Clarence talks about cow's blood and posing nude
The Michigan bartender admits to eating the beans, but he hopes it won't cloud his future ambitions
It was a fitting end to ”Survivor: Africa”’s Clarence Black. After stuffing ourselves on Thanksgiving, we could stumble to the nearest TV set and watch the man who stuffed himself back in episode one suffer for his sin. A few days after he was ousted, Clarence called EW.com to set a few things straight about the offending beans, his Playgirl possibilities, and the nutritional side of cow?s blood.
So did you have to watch ”Survivor” with a huge Thanksgiving crowd?
No, I was in New York. My mom and I had a nice dinner at the hotel and then I watched it by myself. I thought, ”I’m going to see what’s going on.” If I got mad I wanted to get mad by myself.
Were you just hating Lex when he put his arm around you and was ”honest” with you?
No, I didn’t have a problem with it. Lex and I, at least the first couple of days, were as close as anybody. The incident with the beans wrecked our closeness. What he did gave me this three hour window to mend fences. I could say what I didn’t like and they could say what they didn’t like and they all said it’s just a game. They all said, ”This is not about the beans. No one’s saying you’re a bad person because of it.”
So, since you keep bringing it up, let’s just clarify: You ate the beans?
I have always admitted to this day I ate the beans. The only issue was how many of the beans I ate. I watched that episode again and again and again and put myself into that frame of mind. I probably ate more than half the beans. Diane’s not lying. I said it on the show and I’ll say it again. I’m sorry. It was a mistake. It hurt me in terms of making alliances with people.

++++++++++++++++++++

What to work on:
1) Answer these questions using the interview:
(a) Where was Clarence when he watched the episode?
(b) Who does Clarence say he was as close to as anybody during the first couple of days?
(c) How many of the beans does Clarence say he probably ate?
2) Copy the entries word for word from the start of the entries through the line that contains "[x=226, y=141]", leaving out the pictures.
The interview and the entries were taken from separate sources.

++++++++++++++++++++

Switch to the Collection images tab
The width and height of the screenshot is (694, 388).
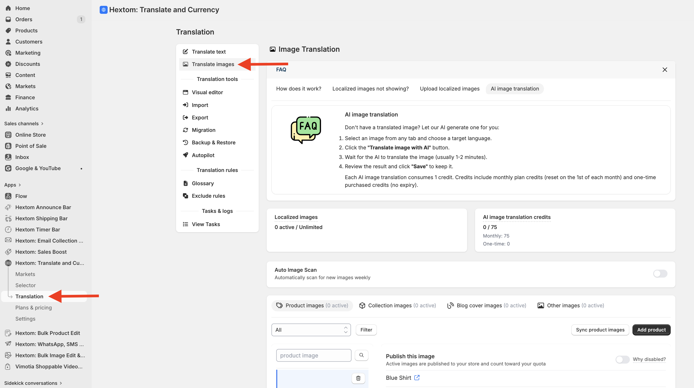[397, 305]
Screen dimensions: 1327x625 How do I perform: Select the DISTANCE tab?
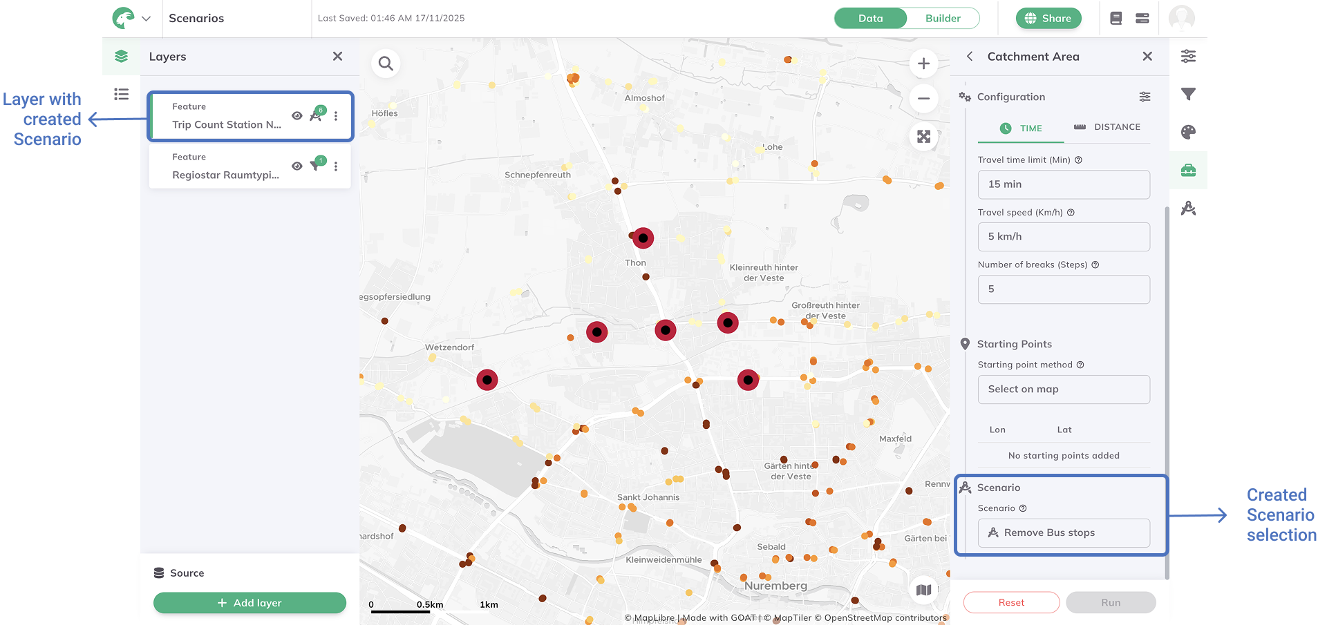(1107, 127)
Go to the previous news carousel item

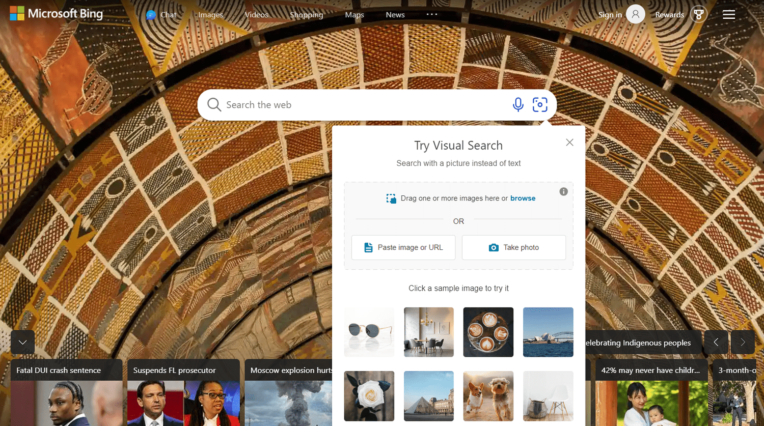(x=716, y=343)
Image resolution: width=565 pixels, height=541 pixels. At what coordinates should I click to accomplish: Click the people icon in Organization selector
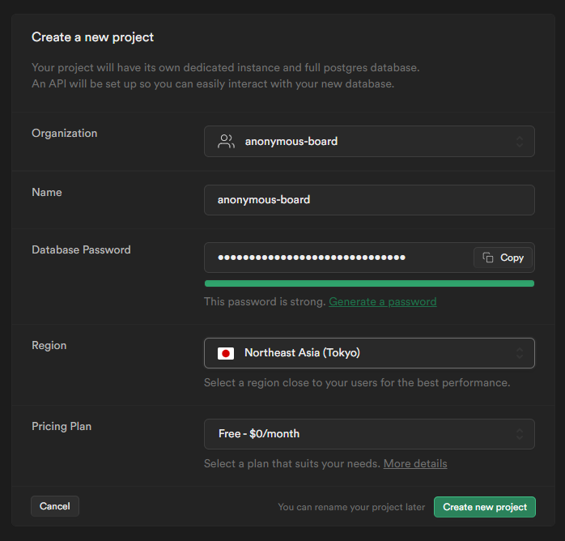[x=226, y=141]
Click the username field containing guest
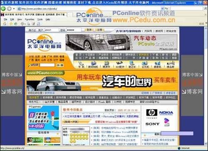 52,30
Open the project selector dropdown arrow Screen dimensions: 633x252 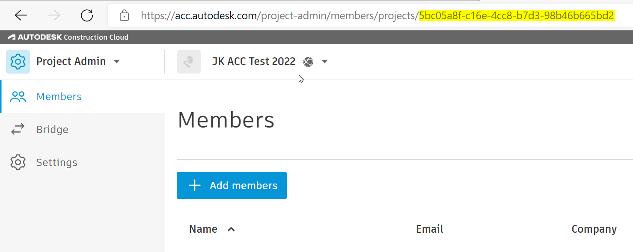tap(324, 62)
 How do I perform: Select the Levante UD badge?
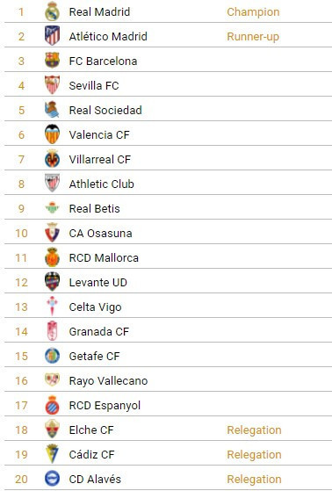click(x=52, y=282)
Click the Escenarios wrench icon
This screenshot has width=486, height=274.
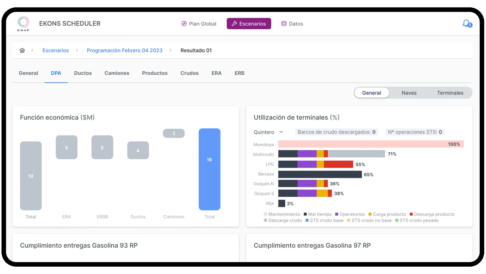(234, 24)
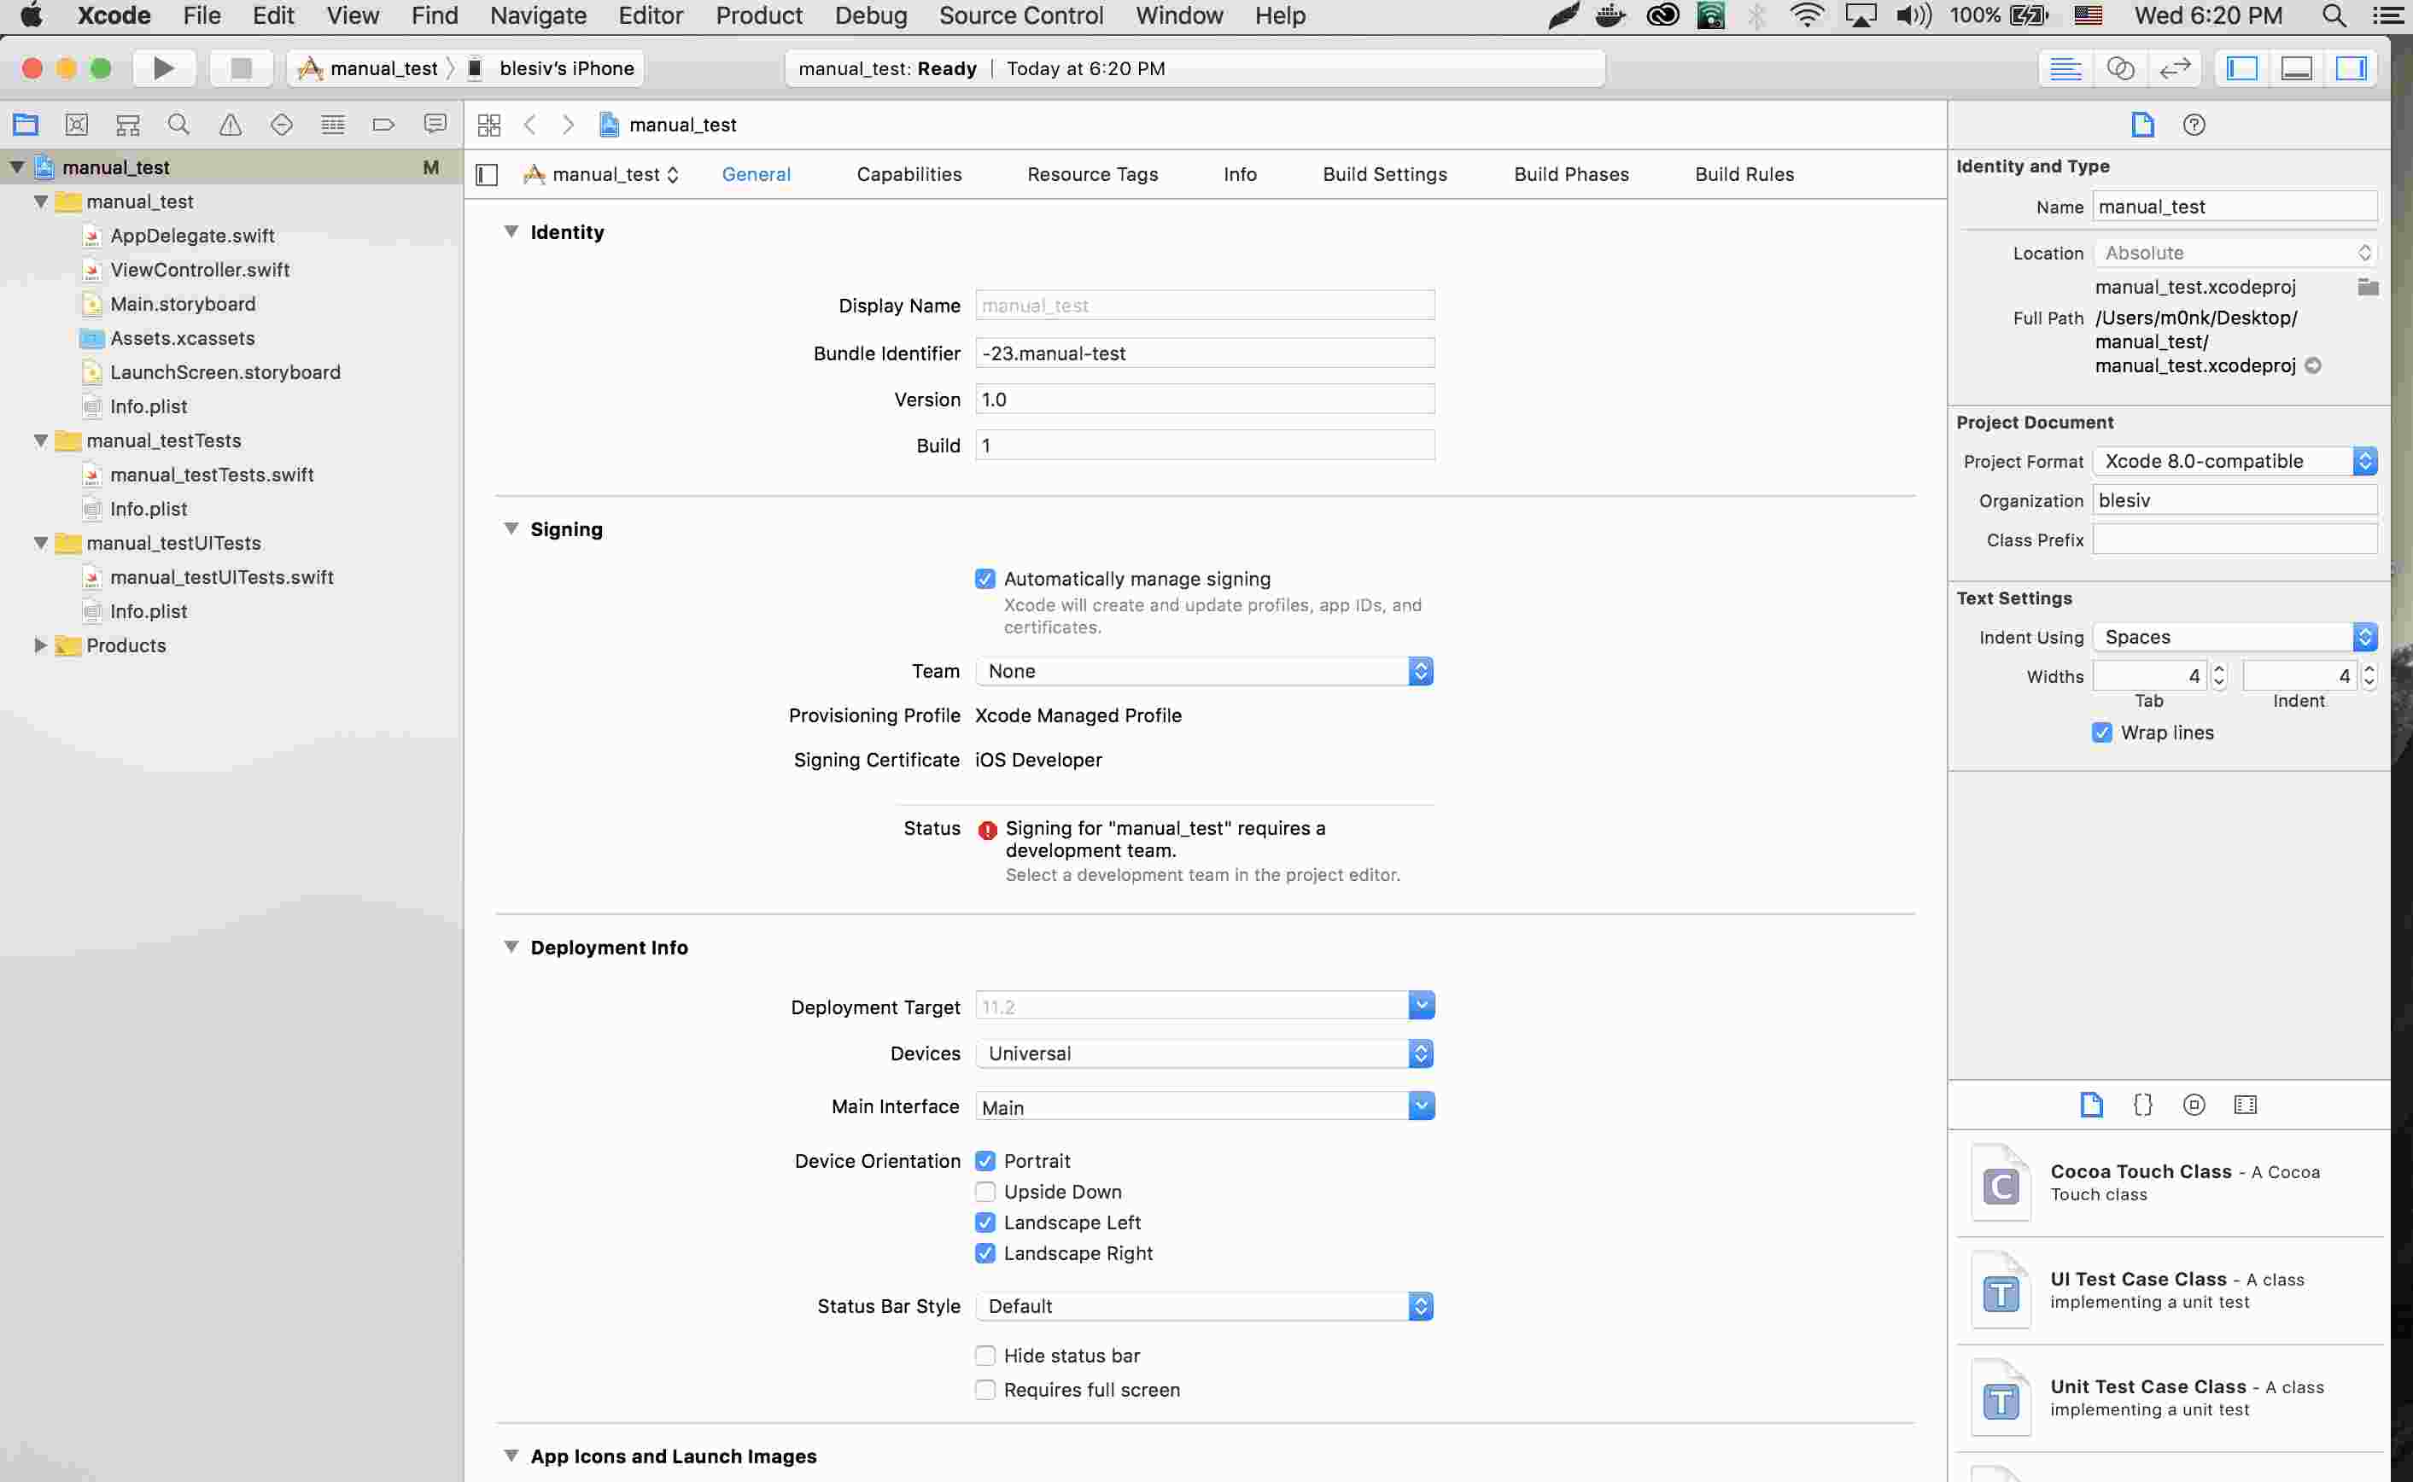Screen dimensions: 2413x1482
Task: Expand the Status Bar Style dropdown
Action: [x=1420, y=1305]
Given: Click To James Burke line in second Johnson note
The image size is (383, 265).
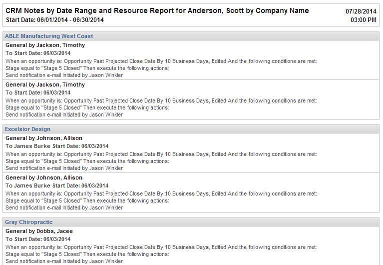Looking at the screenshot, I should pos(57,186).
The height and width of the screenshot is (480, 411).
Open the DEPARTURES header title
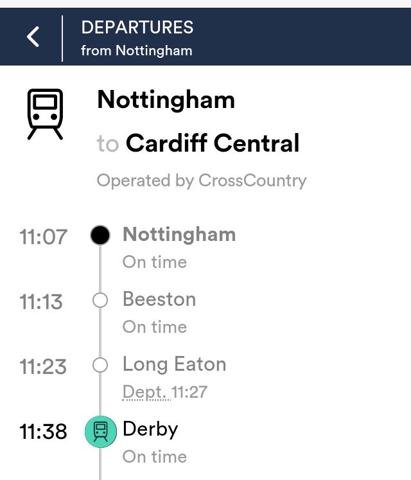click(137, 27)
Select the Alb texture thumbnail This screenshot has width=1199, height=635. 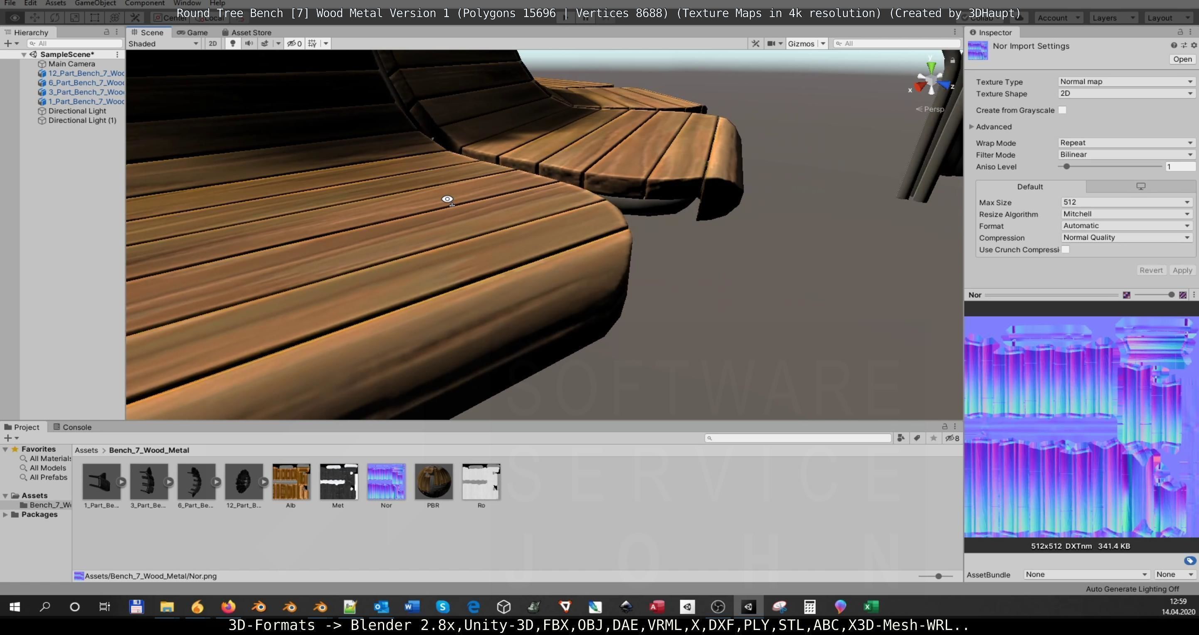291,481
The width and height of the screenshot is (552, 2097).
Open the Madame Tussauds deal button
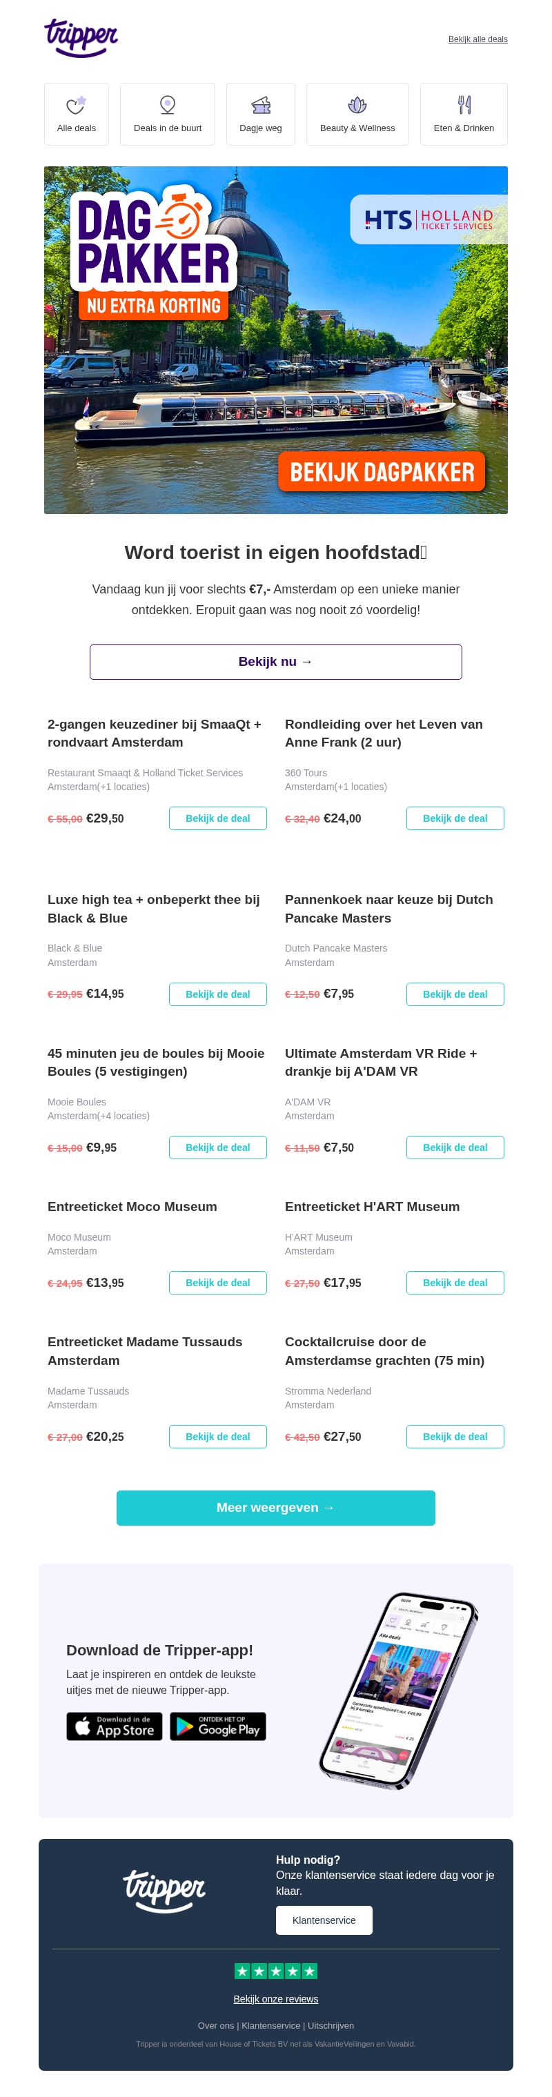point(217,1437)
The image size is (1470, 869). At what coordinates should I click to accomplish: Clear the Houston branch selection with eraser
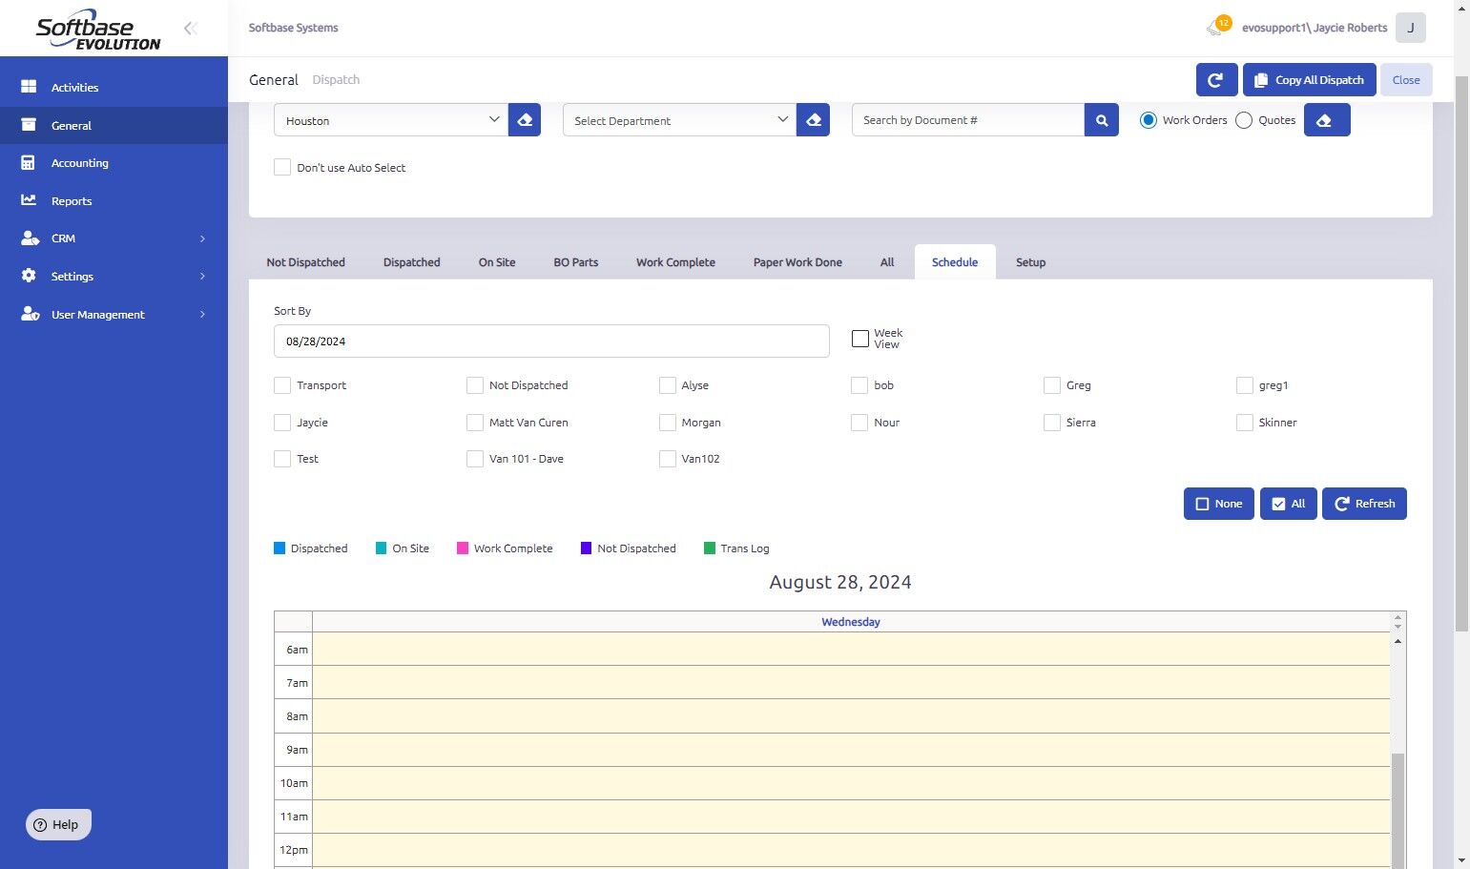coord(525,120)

++++++++++++++++++++

Outputs by task:
1)
(a) New York
(b) Lex
(c) More than half

2)
Switch to the Collection images tab
The width and height of the screenshot is (694, 388).
[397, 305]
Screen dimensions: 1327x625 How do I perform: Select the DISTANCE tab?
(1107, 127)
Go to the previous news carousel item

(x=716, y=343)
Image resolution: width=565 pixels, height=541 pixels. At what coordinates should I click to accomplish: Click the people icon in Organization selector
[x=226, y=141]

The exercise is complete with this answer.